The Steam Injector (SI) is a passive pump with a simple structure that does not require an external power source nor moving machinery for the start-up. The SI constitutes five working parts: the inlet nozzle, mixing nozzle, throat, overflow line, and diffuser. Water and steam are injected into each inlet nozzles, and they flow separately through the mixing nozzle, in which the steam condenses onto the water jet surface. The water jet passes through the throat, and then it flows out from the diffuser where the pressure of the condensed fluid increases. Hence, the SI also possesses the capability as a jet pump, by obtaining a higher discharge pressure than the inlet steam pressure. Furthermore, it has high heat transfer characteristics resulting from direct contact condensation between steam and water. Therefore, SI has a high potential to be utilized as passive safety system that can continuously inject water into the reactor core or auxiliary safety systems in the event of station-black-out. At present, we evaluated the detailed characteristics of SI performances as passive coolant injector from both experimental and analytical approaches.
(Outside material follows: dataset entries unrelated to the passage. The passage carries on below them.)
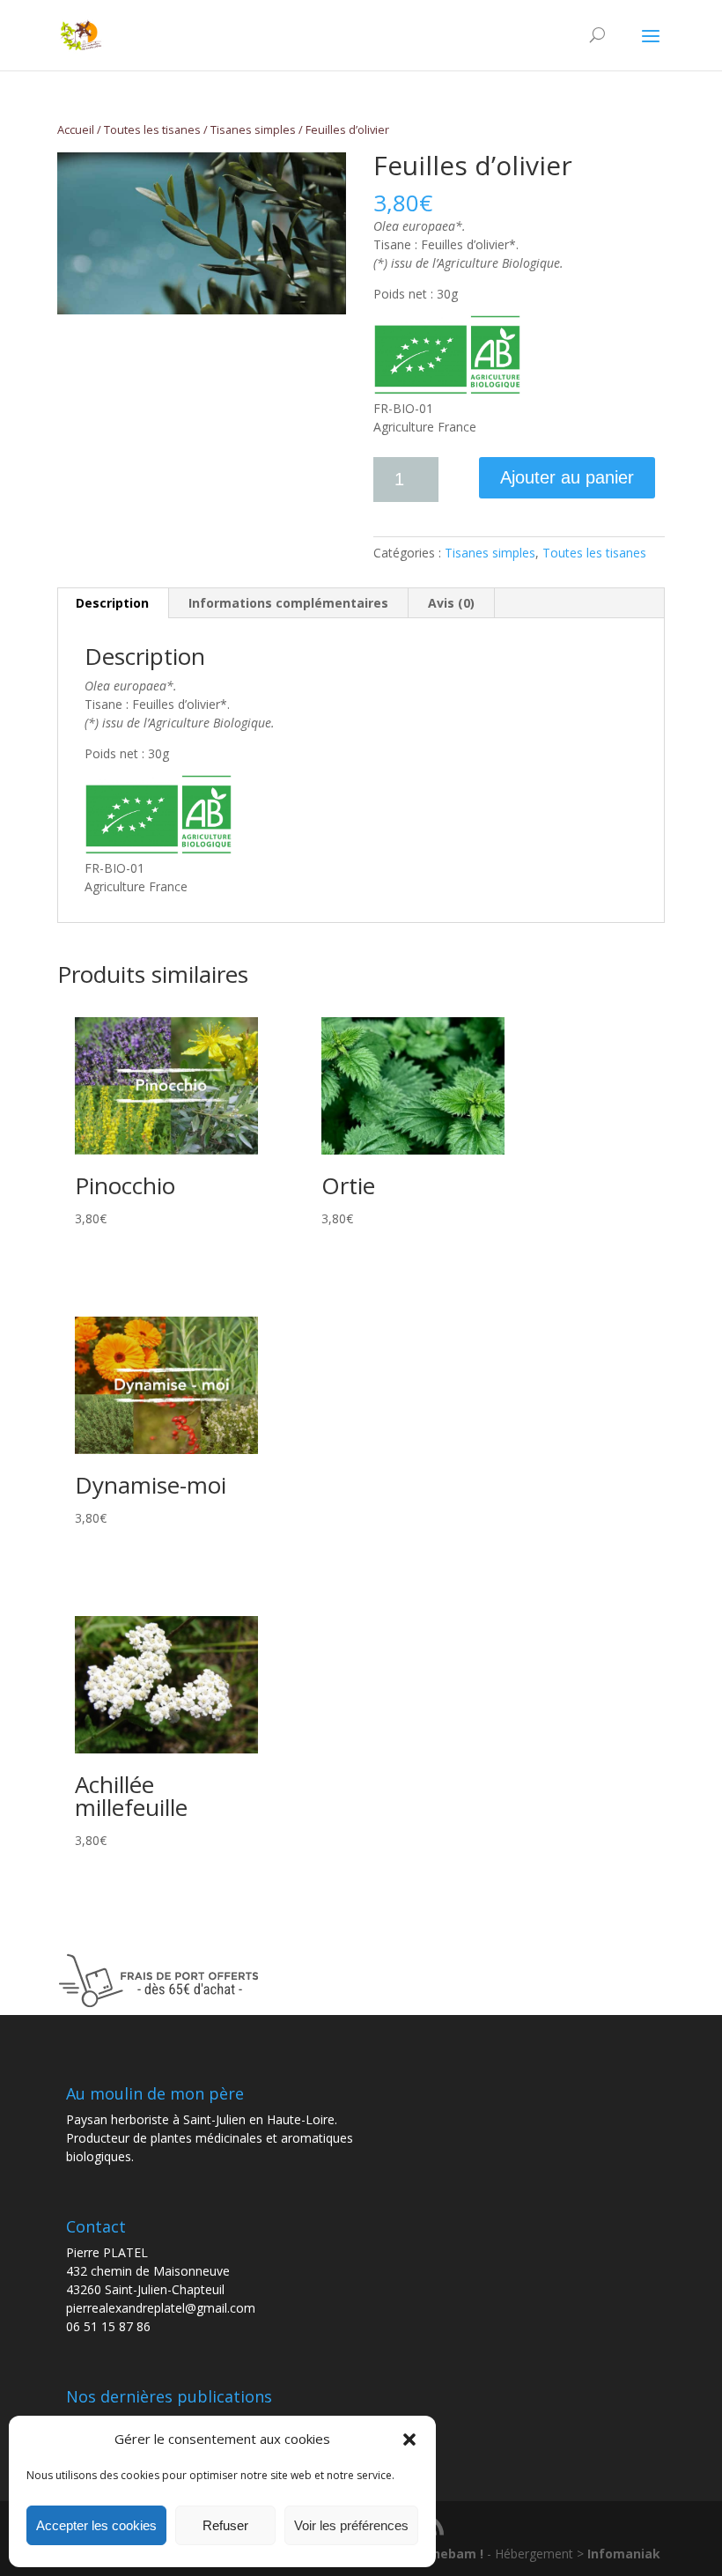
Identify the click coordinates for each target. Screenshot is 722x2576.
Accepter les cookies (96, 2525)
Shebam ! (456, 2553)
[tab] (112, 603)
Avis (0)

In this study, axial pressure and temperature measurements with flow visualization of SI were carried out. A detailed database of discharge pressure, internal axial temperature, and pressure distribution, the location of shock wave generation was established by changing the inlet conditions and back-pressure as well as other parameters, to clarify the optimal working conditions. The internal flow behavior of SI was visualized with a high-speed camera, and the images of internal flow characteristics were obtained. Furthermore, the one-dimensional numerical analysis model is improved, and the performance of SI is analyzed according to the experimental results.